Mid Tri Exam Flashcards
Reliability
the consistency of repeatability of measures.
Validity
are we measuring what we are trying to measure.
Inter-rater or inter-observer reliability
Used to assess the degree to which different raters/observers give consistent estimates of the same phenomenon - agreement between the scores of two or more independent observers or judges.
Especially important when measures are subjective
Test-retest reliability
Used to assess the consistency of a measure from one time to another.
The correlation between scores across two admin of the measure (take one test then take it again at a later time)
Parallel-forms reliability
Used to assess the consistency of the results of two tests constructed in the same way from the same content domain
- Split Half reliability (splitting a test into 2 halves.
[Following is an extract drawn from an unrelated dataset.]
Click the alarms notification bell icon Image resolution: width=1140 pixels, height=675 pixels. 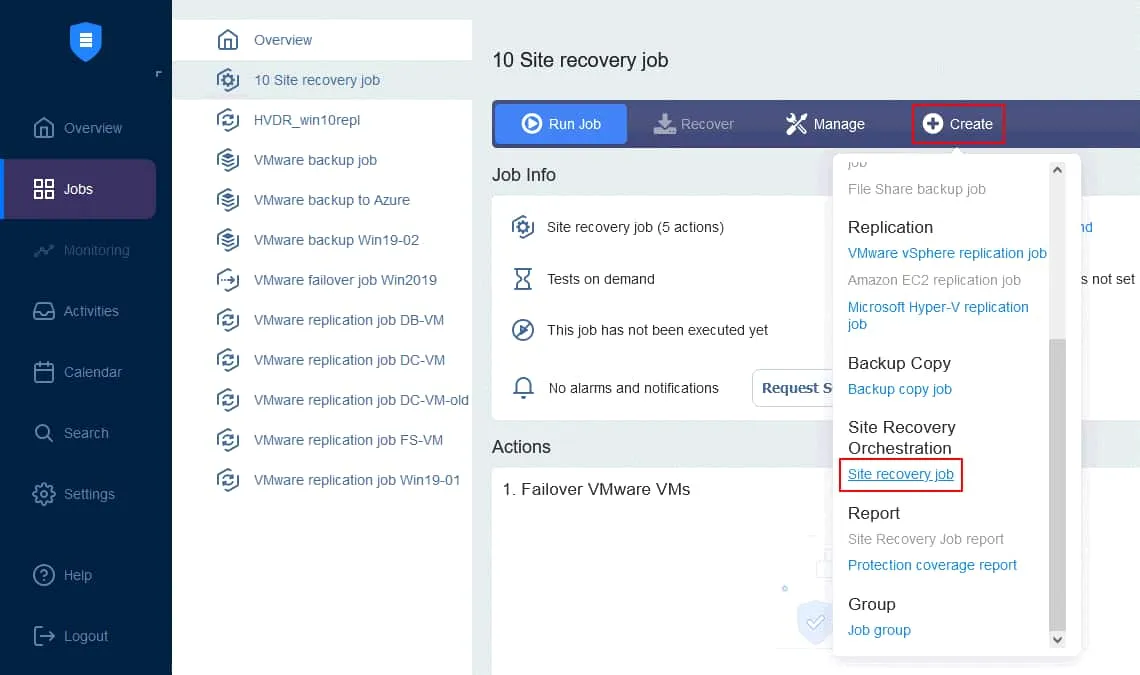[522, 388]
If its reliably the answers should be similar)
- Item-total correlation (comparing the mid tri to the overall mark might not be the best because people might suck at exams but good at lab reports)
Internal consistency reliability
Used to assess the consistency of results across items within a test
Cronbach’s alpha - the average correlation among all possible pairs of items (.80 or above)
Reliability puts a ceiling on validity
If reliability is .70 validity can only reach .70
It can be reliable without being valid
It can’t be valid without being reliable
Construct validity
measurement validity - A construct refers to a behaviour or process that we are interested in studying
Both measures and manipulations must be valid!
Manipulations can be
instructional
environmental
stooges
instructional manipulations
experimental conditions defined by what you tell participants
environmental manipulations
stage and event, present a stimulus, induce a state
stooges manipulations
use fake participants to alter experiment condition
Convergent validity
Do scores on the measure correlate with scores on other similar measures related to the construct
Relates to the degree to which the measure converges on (is similar to) other constructs that it theoretically should be similar to
Discriminant (divergent) validity
Do scores on the measure have low correlations with scores on other different measures that are unrelated to the construct
Relates to the degree to which the measure diverges from (is dissimilar to) other constructs that is should be not similar to
Face validity
On its face value, thes the measure seem to be a good translation of the construct
Does it make sense?
Ask experts in the field
Content validity
Does the measure assess the entire range of characteristics that are representative of the construct it is intending to measure
Criterion validity
concurrent - Do scores on the measure distinguish participants on other variables that we would expect to be related to it (depressives from non-depressives, criminals from non-criminals)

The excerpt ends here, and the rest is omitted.